Sessa delivers on all levels. Like Election costar Chris Klein, he is the latest “amateur” turned star by the Oscar-winning helmer.
Payne’s merciless and trenchant wit is on full display here, with Paul Giamatti (Paul Hunham) returning as the director’s nebbish mouthpiece and counterpoint to Tully’s seeming entitlement. A master of Chaplin-esque comedic technique––one of Payne’s favorite films is City Lights––Giamatti again plays the sardonic prig to perfection. Except in place of Sideways’ snobbish wine connoisseur, we find a pompous, wryly detached schoolmaster who endlessly quotes Latin and takes pleasure in assigning extra homework over the holiday as he drills Thucydides into the heads of teens who’ll run a country that’s a far cry from the categorical imperatives of Payne’s ancient Greek ancestors. As just one example: instead of giving his fellow holdovers a Christmas gift they might actually enjoy, Hunham gifts them Marcus Aurelius’ Meditations, his bitter retort to the injustices the world has inflicted upon him.

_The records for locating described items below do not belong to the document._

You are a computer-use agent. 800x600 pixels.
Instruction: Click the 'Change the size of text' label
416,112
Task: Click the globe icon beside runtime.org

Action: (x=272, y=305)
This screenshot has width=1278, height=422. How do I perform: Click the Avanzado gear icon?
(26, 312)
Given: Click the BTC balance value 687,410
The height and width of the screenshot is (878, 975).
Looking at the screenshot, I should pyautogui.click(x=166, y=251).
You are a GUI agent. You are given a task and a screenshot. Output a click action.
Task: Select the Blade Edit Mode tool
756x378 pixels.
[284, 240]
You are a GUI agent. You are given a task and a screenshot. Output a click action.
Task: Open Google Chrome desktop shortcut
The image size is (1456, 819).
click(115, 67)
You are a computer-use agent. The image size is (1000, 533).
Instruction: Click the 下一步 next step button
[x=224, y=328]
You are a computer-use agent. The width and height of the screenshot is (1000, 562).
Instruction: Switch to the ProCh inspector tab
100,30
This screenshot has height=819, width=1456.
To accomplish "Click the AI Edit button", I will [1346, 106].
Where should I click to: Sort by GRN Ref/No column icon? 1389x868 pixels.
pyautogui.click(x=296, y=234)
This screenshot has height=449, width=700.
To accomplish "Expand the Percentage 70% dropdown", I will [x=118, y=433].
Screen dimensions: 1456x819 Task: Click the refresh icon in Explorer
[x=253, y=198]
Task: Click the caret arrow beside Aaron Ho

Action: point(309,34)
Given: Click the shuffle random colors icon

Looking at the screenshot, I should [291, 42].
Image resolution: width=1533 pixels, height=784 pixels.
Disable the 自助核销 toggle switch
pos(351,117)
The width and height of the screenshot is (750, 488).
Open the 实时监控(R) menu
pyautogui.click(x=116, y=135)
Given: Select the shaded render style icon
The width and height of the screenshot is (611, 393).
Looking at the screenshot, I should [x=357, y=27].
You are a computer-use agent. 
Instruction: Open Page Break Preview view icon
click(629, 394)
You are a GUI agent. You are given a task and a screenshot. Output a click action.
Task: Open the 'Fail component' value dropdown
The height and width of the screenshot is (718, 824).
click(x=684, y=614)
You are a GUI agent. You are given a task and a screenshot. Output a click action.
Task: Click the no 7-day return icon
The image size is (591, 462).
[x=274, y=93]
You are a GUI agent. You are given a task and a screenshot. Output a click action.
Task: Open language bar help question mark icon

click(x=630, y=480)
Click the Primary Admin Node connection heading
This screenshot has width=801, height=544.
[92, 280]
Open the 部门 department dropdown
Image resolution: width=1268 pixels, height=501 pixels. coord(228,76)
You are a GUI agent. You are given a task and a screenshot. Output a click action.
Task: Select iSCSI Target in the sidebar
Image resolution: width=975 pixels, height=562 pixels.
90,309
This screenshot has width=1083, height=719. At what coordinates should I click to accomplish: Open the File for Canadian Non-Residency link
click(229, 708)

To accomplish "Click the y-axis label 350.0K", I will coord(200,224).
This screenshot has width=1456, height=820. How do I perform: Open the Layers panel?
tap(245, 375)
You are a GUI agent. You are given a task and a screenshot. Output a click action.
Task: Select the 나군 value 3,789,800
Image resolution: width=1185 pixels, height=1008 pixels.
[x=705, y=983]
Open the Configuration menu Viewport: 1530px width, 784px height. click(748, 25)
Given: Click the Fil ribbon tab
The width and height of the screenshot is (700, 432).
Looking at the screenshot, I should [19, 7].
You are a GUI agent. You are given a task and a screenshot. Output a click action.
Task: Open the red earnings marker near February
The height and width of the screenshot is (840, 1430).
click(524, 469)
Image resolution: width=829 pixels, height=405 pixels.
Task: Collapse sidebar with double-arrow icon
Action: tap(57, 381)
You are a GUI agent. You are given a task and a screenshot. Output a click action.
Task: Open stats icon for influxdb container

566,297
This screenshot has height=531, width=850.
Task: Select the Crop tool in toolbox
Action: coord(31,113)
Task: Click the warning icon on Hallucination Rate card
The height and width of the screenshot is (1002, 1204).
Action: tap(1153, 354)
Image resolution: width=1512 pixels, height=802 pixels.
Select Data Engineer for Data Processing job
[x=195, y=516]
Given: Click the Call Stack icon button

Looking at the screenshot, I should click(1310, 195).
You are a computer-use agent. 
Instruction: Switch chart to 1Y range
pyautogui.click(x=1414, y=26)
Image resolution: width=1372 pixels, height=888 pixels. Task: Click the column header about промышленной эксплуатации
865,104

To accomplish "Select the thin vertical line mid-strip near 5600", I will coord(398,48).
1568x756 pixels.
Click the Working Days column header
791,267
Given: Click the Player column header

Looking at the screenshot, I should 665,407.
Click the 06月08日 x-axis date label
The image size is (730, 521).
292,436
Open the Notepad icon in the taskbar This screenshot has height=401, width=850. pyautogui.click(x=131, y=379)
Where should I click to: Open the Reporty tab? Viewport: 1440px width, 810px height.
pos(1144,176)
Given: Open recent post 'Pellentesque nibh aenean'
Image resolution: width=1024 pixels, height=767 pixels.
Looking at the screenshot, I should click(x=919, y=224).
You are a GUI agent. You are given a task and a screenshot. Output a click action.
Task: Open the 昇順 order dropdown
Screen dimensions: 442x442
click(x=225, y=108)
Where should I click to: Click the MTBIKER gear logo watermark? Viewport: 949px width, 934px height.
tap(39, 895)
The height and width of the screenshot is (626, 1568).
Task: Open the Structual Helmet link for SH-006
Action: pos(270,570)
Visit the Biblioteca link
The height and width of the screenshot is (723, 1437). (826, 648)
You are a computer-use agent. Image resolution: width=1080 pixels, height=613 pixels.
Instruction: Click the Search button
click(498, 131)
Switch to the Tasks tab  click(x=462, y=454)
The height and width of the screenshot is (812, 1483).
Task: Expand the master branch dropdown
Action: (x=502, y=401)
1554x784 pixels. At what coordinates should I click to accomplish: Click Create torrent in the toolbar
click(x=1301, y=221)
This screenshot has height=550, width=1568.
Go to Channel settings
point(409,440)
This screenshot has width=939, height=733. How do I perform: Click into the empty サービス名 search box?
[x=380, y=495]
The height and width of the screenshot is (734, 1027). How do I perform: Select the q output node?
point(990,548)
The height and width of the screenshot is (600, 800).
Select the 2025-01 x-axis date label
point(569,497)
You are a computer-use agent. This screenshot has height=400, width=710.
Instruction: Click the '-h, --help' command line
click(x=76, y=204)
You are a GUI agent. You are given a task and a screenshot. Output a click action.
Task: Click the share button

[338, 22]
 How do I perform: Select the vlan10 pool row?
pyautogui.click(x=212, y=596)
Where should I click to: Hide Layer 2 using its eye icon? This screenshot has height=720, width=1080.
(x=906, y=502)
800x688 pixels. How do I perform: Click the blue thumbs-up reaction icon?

As the jokes flow like water from the icy smart River City auteur, Payne unmasks the sadism, hypocrisy, and inhumanity of boarding school––and ensuing Ivy League–– through the mangled Hunham’s sacrifice at the hands of blue-bloods whose offspring he’s paid to mentor. He is the nomadic “Hun”––easily discarded by the powers that be. By the film’s end, he has again fallen on his sword to protect the powerful––this time so Tully can avoid becoming grist for the Vietnam death mill. Payne does not hold back in delivering his lethal critique of a corrupt, mercenary, and fallen American elite and the dear price one pays to challenge it.
At a climactic moment in almost every Payne dramedy, the director ups the ante of madcap antics to outrageous heights: Giamatti chugging a spit bucket in Sideways, sandal-wearing Clooney racing down the hill in The Descendants, Kathy Bates buck naked in a hot tub in About Schmidt. I was waiting for that hilarious crescendo in The Holdovers, specifically when Hunham makes an impromptu flaming dessert of cherries jubilee on his car hood in the parking lot outside a tony Boston restaurant. But Payne pulls back just when the humor is set to explode. This says something about him at this autumnal moment in his life and career––a high school senior knows and knows that he knows––but also about the seriousness with which he views the human-scaled drama at play.
Payne’s Holdovers are lonely, loveless, and stuck. Payne hermetically cloisters off the era’s political and cultural tumult so they can focus on conquering their flaws and overcoming their sadness as they forge a makeshift family together. While Payne’s resolution is not as crowd-pleasing as in Sideways––in which the nebbish gets the girl––maybe for the 62-year-old sensualist, that sophomoric dream has been replaced by something not exactly political, but, with a nod to Aurelius, pleasingly Stoic.